• _What is being asked_: Your response should be the listing below, repeated exactly and in full.

• _Material for the task_:
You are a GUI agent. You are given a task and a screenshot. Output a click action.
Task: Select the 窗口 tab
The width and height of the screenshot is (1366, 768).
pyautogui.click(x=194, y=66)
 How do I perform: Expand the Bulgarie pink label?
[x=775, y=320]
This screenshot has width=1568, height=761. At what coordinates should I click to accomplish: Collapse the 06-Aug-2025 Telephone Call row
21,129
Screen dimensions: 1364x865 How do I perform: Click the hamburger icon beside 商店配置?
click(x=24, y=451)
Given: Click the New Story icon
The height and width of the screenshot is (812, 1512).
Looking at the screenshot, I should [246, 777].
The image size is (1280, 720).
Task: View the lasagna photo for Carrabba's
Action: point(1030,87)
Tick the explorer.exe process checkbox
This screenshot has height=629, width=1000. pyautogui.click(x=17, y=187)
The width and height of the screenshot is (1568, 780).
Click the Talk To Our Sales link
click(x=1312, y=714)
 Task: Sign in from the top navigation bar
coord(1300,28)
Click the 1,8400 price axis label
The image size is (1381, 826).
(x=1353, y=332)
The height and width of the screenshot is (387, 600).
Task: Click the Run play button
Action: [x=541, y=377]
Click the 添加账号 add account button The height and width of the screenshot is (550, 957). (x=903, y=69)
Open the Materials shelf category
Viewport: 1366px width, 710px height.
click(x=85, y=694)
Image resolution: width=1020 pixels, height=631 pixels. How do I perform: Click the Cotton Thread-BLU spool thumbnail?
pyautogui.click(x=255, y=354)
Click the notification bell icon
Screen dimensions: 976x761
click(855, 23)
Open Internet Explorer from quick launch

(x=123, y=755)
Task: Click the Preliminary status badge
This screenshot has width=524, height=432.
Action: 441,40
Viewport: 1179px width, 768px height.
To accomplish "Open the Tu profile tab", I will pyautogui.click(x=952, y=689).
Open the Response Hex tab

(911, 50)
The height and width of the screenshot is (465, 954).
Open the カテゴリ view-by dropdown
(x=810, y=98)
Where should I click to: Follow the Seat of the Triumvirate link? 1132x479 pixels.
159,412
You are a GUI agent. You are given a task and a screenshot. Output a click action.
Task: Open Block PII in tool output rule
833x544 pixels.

• _Reply to the task_:
You are a GUI agent. You are given a task and a screenshot. Output a click action.
Task: Select the 窗口 tab
The width and height of the screenshot is (1366, 768).
pyautogui.click(x=194, y=66)
 How do I perform: Expand the Bulgarie pink label?
[x=775, y=320]
This screenshot has width=1568, height=761. At what coordinates should I click to accomplish: Collapse the 06-Aug-2025 Telephone Call row
21,129
Screen dimensions: 1364x865 How do I perform: Click the hamburger icon beside 商店配置?
click(x=24, y=451)
Given: Click the New Story icon
The height and width of the screenshot is (812, 1512).
Looking at the screenshot, I should [246, 777].
The image size is (1280, 720).
Task: View the lasagna photo for Carrabba's
Action: point(1030,87)
Tick the explorer.exe process checkbox
This screenshot has height=629, width=1000. pyautogui.click(x=17, y=187)
The width and height of the screenshot is (1568, 780).
Click the Talk To Our Sales link
click(x=1312, y=714)
 Task: Sign in from the top navigation bar
coord(1300,28)
Click the 1,8400 price axis label
The image size is (1381, 826).
(x=1353, y=332)
The height and width of the screenshot is (387, 600).
Task: Click the Run play button
Action: [x=541, y=377]
Click the 添加账号 add account button The height and width of the screenshot is (550, 957). (x=903, y=69)
Open the Materials shelf category
Viewport: 1366px width, 710px height.
click(x=85, y=694)
Image resolution: width=1020 pixels, height=631 pixels. How do I perform: Click the Cotton Thread-BLU spool thumbnail?
pyautogui.click(x=255, y=354)
Click the notification bell icon
Screen dimensions: 976x761
click(855, 23)
Open Internet Explorer from quick launch

(x=123, y=755)
Task: Click the Preliminary status badge
This screenshot has width=524, height=432.
Action: 441,40
Viewport: 1179px width, 768px height.
To accomplish "Open the Tu profile tab", I will pyautogui.click(x=952, y=689).
Open the Response Hex tab

(911, 50)
The height and width of the screenshot is (465, 954).
Open the カテゴリ view-by dropdown
(x=810, y=98)
Where should I click to: Follow the Seat of the Triumvirate link? 1132x479 pixels.
159,412
You are a GUI agent. You are given a task and a screenshot. Output a click action.
Task: Open Block PII in tool output rule
833x544 pixels.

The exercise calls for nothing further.